If the United States continues its current nuclear stance, over time, substantial proliferation of nuclear weapons will almost surely follow. Some, or all, of such nations as Egypt, Japan, Saudi Arabia, Syria, and Taiwan will very likely initiate nuclear weapons programs, increasing both the risk of use of the weapons and the diversion of weapons and fissile materials into the hands of rogue states or terrorists. Diplomats and intelligence agencies believe Osama bin Laden has made several attempts to acquire nuclear weapons or fissile materials. It has been widely reported that Sultan Bashiruddin Mahmood, former director of Pakistan’s nuclear reactor complex, met with bin Laden several times. Were al Qaeda to acquire fissile materials, especially enriched uranium, its ability to produce nuclear weapons would be great. The knowledge of how to construct a simple gun-type nuclear device, like the one we dropped on Hiroshima, is now widespread. Experts have little doubt that terrorists could construct such a primitive device if they acquired the requisite enriched uranium material. Indeed, just last summer, at a meeting of the National Academy of Sciences, former Secretary of Defense William J. Perry said, “I have never been more fearful of a nuclear detonation than now.… There is a greater than 50 percent probability of a nuclear strike on U.S. targets within a decade.” I share his fears.
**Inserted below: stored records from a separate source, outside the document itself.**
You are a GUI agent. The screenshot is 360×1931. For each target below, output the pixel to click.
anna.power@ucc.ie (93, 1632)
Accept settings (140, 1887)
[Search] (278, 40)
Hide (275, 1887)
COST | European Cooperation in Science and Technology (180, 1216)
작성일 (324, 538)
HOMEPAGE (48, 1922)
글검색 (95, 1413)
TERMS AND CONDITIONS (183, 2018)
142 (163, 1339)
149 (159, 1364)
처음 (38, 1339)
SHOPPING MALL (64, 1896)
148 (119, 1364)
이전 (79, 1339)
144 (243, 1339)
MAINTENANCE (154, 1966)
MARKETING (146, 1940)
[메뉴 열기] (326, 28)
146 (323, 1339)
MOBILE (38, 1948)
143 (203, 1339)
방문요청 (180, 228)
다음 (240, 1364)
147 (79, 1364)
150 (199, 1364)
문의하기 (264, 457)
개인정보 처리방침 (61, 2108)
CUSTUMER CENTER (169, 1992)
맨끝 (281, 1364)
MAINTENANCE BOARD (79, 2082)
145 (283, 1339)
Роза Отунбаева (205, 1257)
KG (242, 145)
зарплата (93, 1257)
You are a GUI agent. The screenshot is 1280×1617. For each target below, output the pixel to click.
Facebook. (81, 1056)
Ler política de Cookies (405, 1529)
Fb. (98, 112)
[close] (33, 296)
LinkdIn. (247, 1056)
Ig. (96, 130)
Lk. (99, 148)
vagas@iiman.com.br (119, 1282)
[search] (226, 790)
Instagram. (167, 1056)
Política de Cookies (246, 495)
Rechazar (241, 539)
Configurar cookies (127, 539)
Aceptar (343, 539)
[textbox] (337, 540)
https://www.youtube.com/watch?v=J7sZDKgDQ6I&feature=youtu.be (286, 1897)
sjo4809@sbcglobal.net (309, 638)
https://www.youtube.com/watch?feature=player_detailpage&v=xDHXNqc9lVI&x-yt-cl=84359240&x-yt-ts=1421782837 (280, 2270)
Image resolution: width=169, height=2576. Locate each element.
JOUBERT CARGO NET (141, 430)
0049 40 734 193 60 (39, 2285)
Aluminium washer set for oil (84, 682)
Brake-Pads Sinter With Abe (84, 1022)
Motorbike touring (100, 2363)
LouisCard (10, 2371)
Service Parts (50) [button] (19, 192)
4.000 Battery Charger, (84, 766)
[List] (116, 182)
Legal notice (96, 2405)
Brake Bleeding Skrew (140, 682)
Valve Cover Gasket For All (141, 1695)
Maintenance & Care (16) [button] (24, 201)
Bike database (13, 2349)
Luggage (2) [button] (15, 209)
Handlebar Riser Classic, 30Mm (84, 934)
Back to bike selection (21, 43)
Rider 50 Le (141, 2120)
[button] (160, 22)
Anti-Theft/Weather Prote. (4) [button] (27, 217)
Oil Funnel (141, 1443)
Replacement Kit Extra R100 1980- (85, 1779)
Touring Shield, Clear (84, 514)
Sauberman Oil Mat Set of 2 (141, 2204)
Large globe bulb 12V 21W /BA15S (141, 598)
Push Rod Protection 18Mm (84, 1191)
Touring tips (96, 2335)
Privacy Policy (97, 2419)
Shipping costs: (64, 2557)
Is McNamara actually suggesting that if the US were only to ratify the Comprehensive Test Ban Treaty, we’d have nothing to fear from a nuclear Al Qaeda? That Osama bin Laden is a big fan of the Non-Proliferation Treaty? That Egypt and Syria would give up their nuclear aspirations if we played nice?
Nuclear weapons are indeed hellish, as McNamara points out. But in his horror at the possibility of their use, McNamara is embracing an alternative that, to anyone not seduced by the nuclear disarmament intellectual double-speak, is indistinguishable from suicide.